start Provided passage

In The Guest, Emma Cline grabs you by the throat and doesn’t let go, leaving you breathlessly turning the pages waiting to find what happens next. From page one, Cline expertly raises the tension as we watch Alex grift and maneuver her way through Long Island in a delusional attempt to buy herself both time and security. If there is one gripe that I have with this book, which stopped me from giving it a five star rating, it is the ending. It feels like a cop out because Cline leaves the story unresolved. We get the sense that nothing will end well for her but we’ve been waiting all this time to find out how and Cline doesn’t give us that. Pity. All the anticipation with no payoff.
This book was wild. I could not put it down. Alex's entire story had me hooked and I just needed to keep reading to find out what would happen next. Cline does an excellent job of portraying Alex as a terribly unlikeable character while also making the reader feel they are deeply connected to her and want things to turn out in her favour. This is my first time reading one of Cline's books so I wasn't sure what to expect, but I absolutely loved it and want to read more.
Thank you to NetGalley and the publishers for the e-arc.
I read this book in two days with my hackles up the entire time (in the best possible way). Alex’s behavior and thoughts made me so deeply uncomfortable, but at the same time I was absolutely rapt. Cline is such an excellent writer (one of my favorite working today) and while this didn’t quite live up to the promise of The Girls for me, I couldn’t put it down.

end Provided passage

• Directions:
- 1) In the reviews of The Guest, what does the first reviewer say kept the book from a five-star rating?
- 2) From the reviews of The Guest, return the passage between "This book was" and "couldn’t put it down.", inclusive.
- 3) Render this sentence from the reviews of The Guest into Spanish: "From page one, Cline expertly raises the tension as we watch Alex grift and maneuver her way through Long Island in a delusional attempt to buy herself both time and security."
The data that follows is separate material and unrelated to the reviews of The Guest.

start Given material

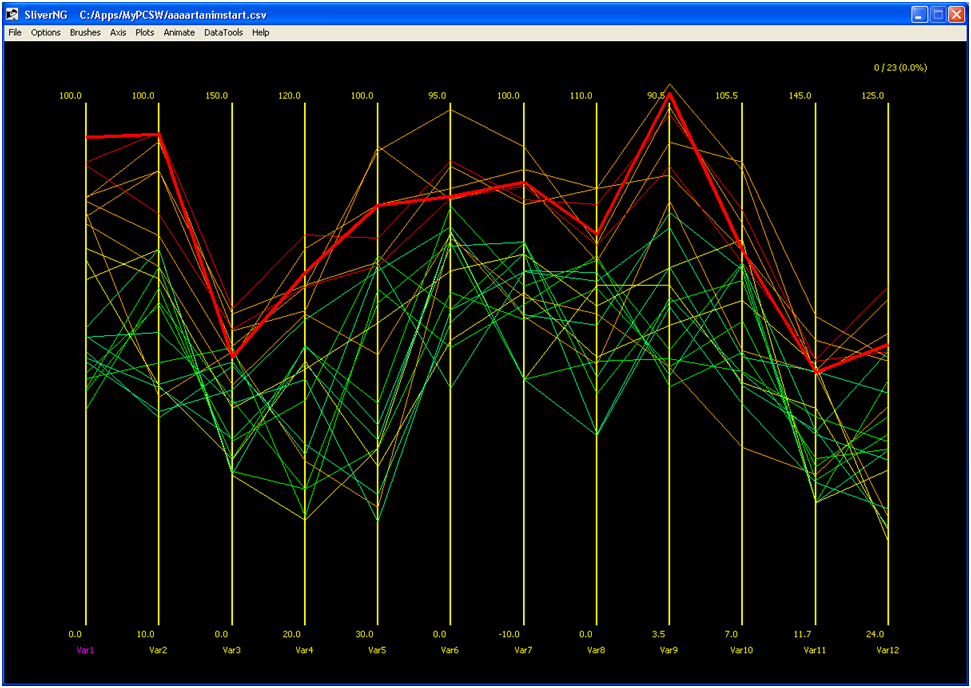Screen dimensions: 971x688
Task: Click the SliverNG application icon in title bar
Action: pyautogui.click(x=14, y=15)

end Given material

• Outputs in order:
- 1) The ending.

- 2)
This book was wild. I could not put it down. Alex's entire story had me hooked and I just needed to keep reading to find out what would happen next. Cline does an excellent job of portraying Alex as a terribly unlikeable character while also making the reader feel they are deeply connected to her and want things to turn out in her favour. This is my first time reading one of Cline's books so I wasn't sure what to expect, but I absolutely loved it and want to read more.
Thank you to NetGalley and the publishers for the e-arc.
I read this book in two days with my hackles up the entire time (in the best possible way). Alex’s behavior and thoughts made me so deeply uncomfortable, but at the same time I was absolutely rapt. Cline is such an excellent writer (one of my favorite working today) and while this didn’t quite live up to the promise of The Girls for me, I couldn’t put it down.

- 3) Desde la primera página, Cline aumenta con maestría la tensión mientras vemos a Alex estafar y abrirse paso con artimañas por Long Island en un intento delirante de comprarse tiempo y seguridad a la vez.